- The Myer Centre, Brisbane
-
The Myer Centre is located between the Queen Street Mall and Elizabeth Street in Brisbane, Queensland, Australia. It is an nine-floor shopping complex which includes Queensland's largest Myer department store, and is open to the public seven days a week. The Myer Centre has the added benefit of being the hub for the Brisbane CBD. Most buses originate and end near or under the Myer Centre. The Myer Centre Car Park is also one of the largest car parks in the heart of the city with easy access to everything in the city.
Contents
Stores
The Myer Centre is home to approximately 170 stores[1] including:
- 4 Level Myer department store
- Coles Supermarket
- 2 Level Target
- ABC Shop
- Mind Games (a chess, board game, jigsaw and puzzle store)
- Australian Geographic shop
- Lowes Menswear
- Best and Less
- Newsagencies
- Pharmacies
- Food court (including Starbucks)
- Shanghai Noodle House
- Book shops, computer shops
- Electrical goods stores
- Razor shop
- Souvenir shops
- Birch Carroll & Coyle cinema complex
- Oxfam Shop
Layout
Due to the hilly landscape of the Brisbane CBD, The Myer Centre's floors are labelled differently to most shopping centres. Whereas many shopping centres label their floors purely by number (level 1, level 2, etc.) or it's vertical position (lower level, upper level, etc.), The Myer Centre is laid out in the following fashion (lowest level to highest):
- Level S (named after the former Sizzler restaurant): no longer open to the general public
- Level T (Lower Target level): Target
- Level A (Albert Street entrance): Queen Street bus station, Target, food court
- Level E (Elizabeth Street entrance): Coles Central, food court, specialty stores
- Level Q (Queen Street entrance): Myer, specialty stores
- Level 1 (first floor above any street level): Myer, Lincraft, specialty stores
- Level 2 (second floor above street levels): Myer, Lincraft, Best and Less, Medicare, Oxfam Shop
- Level 3 (third floor above street levels): Myer (accessed from within store only), Birch Carroll & Coyle cinemas
- Level 4 (fourth floor above street levels): Myer (accessed from within store only)
- Roof: Centre Management
History
A Myer store originally extended from Queen Street to Adelaide Street, from the early 1900s, before The Myer Centre shopping complex opened in April 1988 (just in time for Brisbane's World Expo '88). In November 1998 it was purchased by Gandel Retail Trust for $371 million, making it the second largest property transaction in Australia's history at that time.[2]
The construction project by the Remm Group Pty Ltd went for 18 months, and required excavation of 375,000 cubic metres of earth, to a depth of 22 metres (eight metres below the Brisbane River level), which was the largest urban excavation in Australia at that time.[2]

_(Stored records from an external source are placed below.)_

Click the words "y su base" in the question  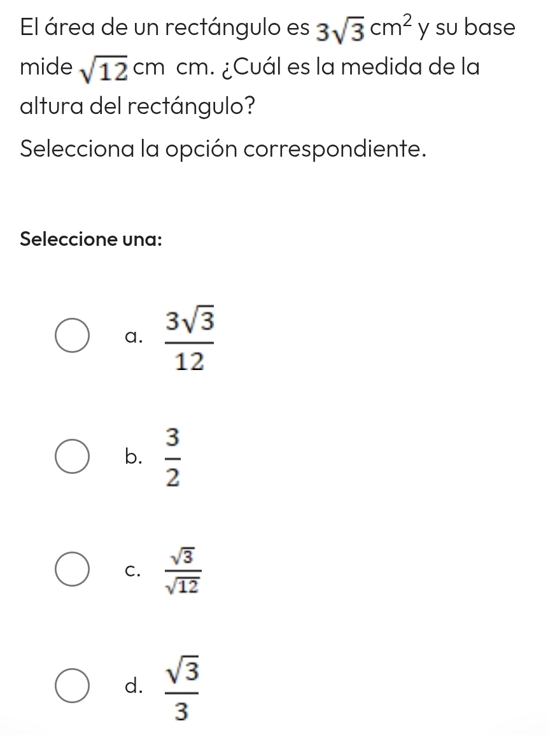[x=467, y=29]
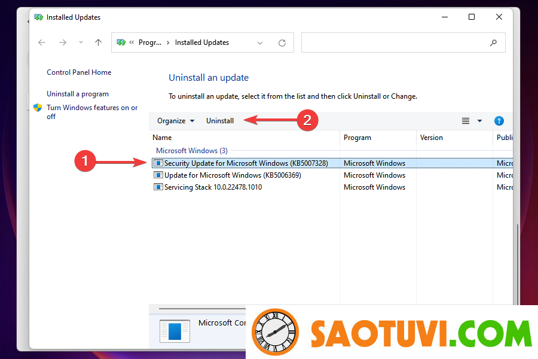538x359 pixels.
Task: Expand the address bar breadcrumb dropdown chevron
Action: pyautogui.click(x=260, y=42)
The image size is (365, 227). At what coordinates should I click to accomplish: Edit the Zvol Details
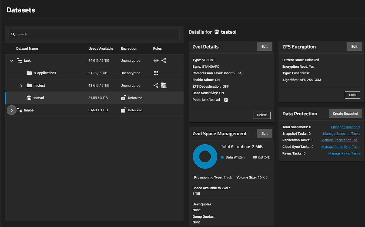click(264, 46)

Previously located on the site was four historic buildings of the Hotel Carlton (1885), New York Hotel (1860), Newspaper House, from which the Brisbane Telegraph was first published, and the Barry and Roberts department store. Using facadism, the facades of those buildings have been retained and restored.[2]
The area where the cinemas now are was originally used as a fun park called 'Tops'. It was closed down and demolished in 2000, with the fun park parts sold off. The fun park comprised various small shops, an amusement centre, a 'swing ship', a 'dragon train' and a 'ferris wheel'. When the theme park was operating, screams of excitement and terror could be heard from the patrons of both the swing ship and the dragon train.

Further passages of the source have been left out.